Before going on to assess Foucault’s analysis of power, resistance and the proliferation of identities, his relationship between power and pleasure can also be seen as having also important implications for feminist politics. Bordo (1993a: 192) claims that a Foucauldian framework of power and pleasure do not cancel one another and that such a model facilitates an understanding of compliance as well as contestation and resistance. She argues that women may themselves contribute to ‘the perpetuation of female subordination…by participating in industries and cultural practices’ (ibid.) which contribute to their own lack of power. In this context Bordo draws on the Foucauldian concept of ‘docile bodies’; that is, women may experience an illusion of power, while being rendered ‘docile’. However, she shows that this ‘very “docility” can have consequences that are personally liberating and/or culturally transforming’ (ibid.). She provides two examples of such instances:

the woman who goes on a rigorous weight-training programme in order to achieve a currently stylish look may discover that her new muscles also enable her to assert herself more forcefully at work.
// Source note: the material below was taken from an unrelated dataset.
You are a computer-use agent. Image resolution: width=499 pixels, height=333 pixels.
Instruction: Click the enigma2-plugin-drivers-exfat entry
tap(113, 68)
Or…‘feminine’ decorativeness may function ‘subversively’ in professional contexts which are dominated by highly masculinist norms (such as academia).


Bordo thus confirms Foucault’s contention that power relations are ‘unstable’ and that ‘resistance is perpetual and hegemony precarious’.
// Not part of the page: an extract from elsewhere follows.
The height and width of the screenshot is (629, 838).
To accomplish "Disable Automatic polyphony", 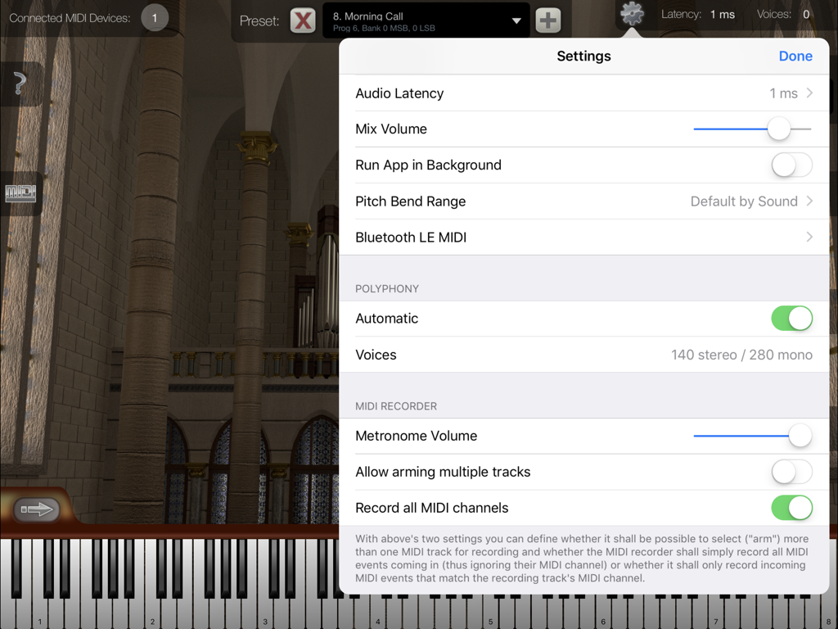I will pyautogui.click(x=791, y=319).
Foucault’s theorisation of the relationship between bodies and power highlights the problematic nature of feminism’s earlier analysis of ‘pleasure’. As Bordo (1993a:193) observes, second wave feminist discourses which put a premium on the oppressiveness of femininity ‘could not be expected to give much due to the pleasures of shaping and decorating the body or their subversive potential’. Linked to this, she says, has been the implications of Foucault’s work for conceptualisations of representation: ‘Foucault has been attractive to feminists for his later insistence that cultural representation is ubiquitous and perpetual’ (ibid.). Bordo claims that Foucault has been of interest to two ‘waves’ of Foucauldian-inspired feminism: the first wave emphasised concepts such as ‘ “discipline”, “docility”, “normalisation” and “bio-power”’, while a second emphasised elements of deconstruction including ‘“intervention”, “contestation”, “subversion”’ (ibid.).
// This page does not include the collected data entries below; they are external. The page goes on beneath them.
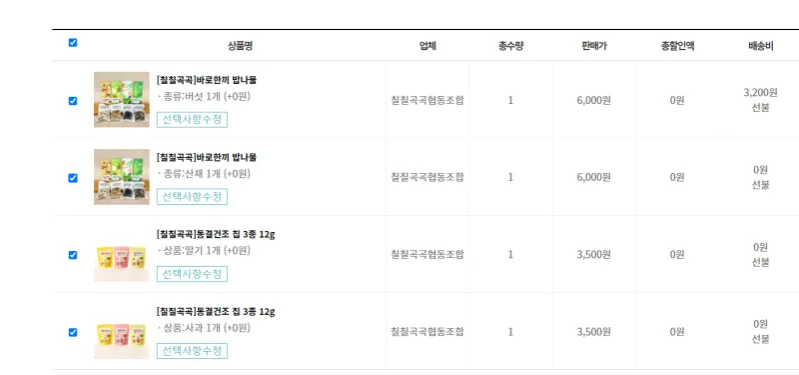
Task: Click the 판매가 column header
Action: [x=594, y=46]
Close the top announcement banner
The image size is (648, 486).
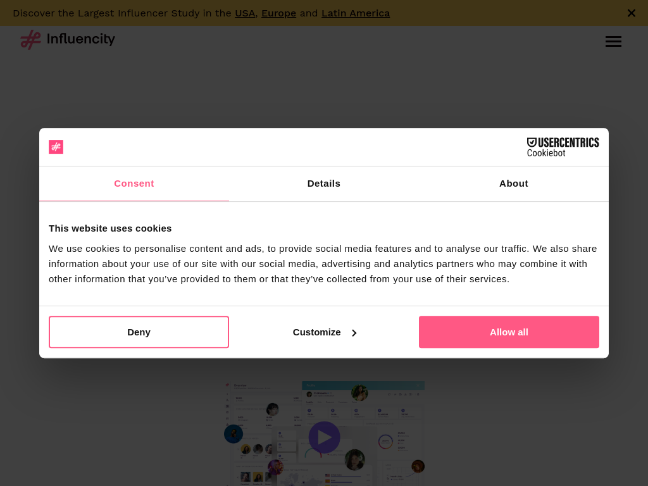pyautogui.click(x=631, y=13)
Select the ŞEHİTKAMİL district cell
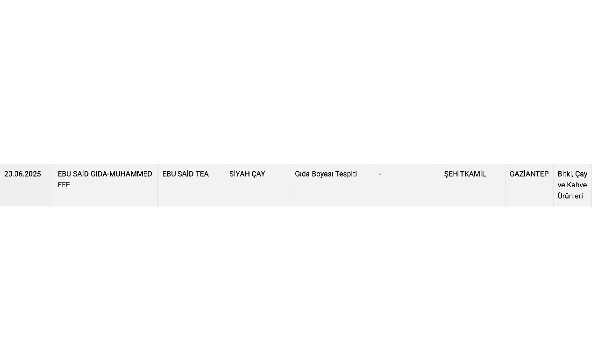 (472, 185)
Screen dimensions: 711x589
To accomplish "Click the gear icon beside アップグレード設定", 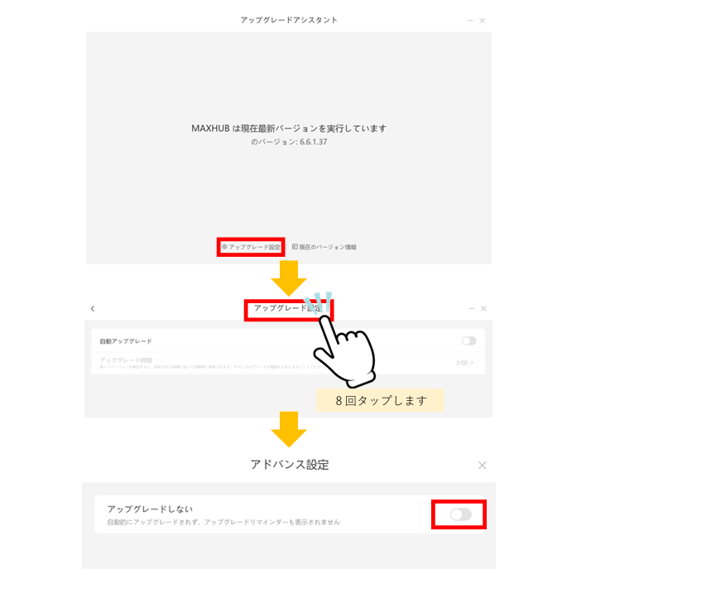I will [224, 247].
The relationship between power and resistance in Foucault’s work has implications for conceptualisations of identity. Bailey (1993:116), drawing on Foucault, claims that his contention that ‘all discourses give rise to resistance offers a more fluid, more partial “identity”.’1 Bailey drawing on Sawicki (1988:186­190) notes that Foucault’s conception of ‘identity as historically constructed’ is compatible with an analysis of identity by lesbian feminists. However, the reconstruction of identities which has emerged from lesbian feminism has been formulated as an ‘identity polities’, based on a ‘hierarchical distinction from other identities’, such as gay men. Sawicki claims that this model limits the potential for alliances between lesbians and gay men, which could reinforce and ‘strengthen local struggles’. Bailey (1993:116) highlights the way that Foucault’s conceptualisation of ‘“homosexuality” as an identity constructed through the hegemonic discourses on sexuality and sex has exploded the confines of this limited identity, constituted by, and enabling, a gay community which encompasses many other political identities and differences’.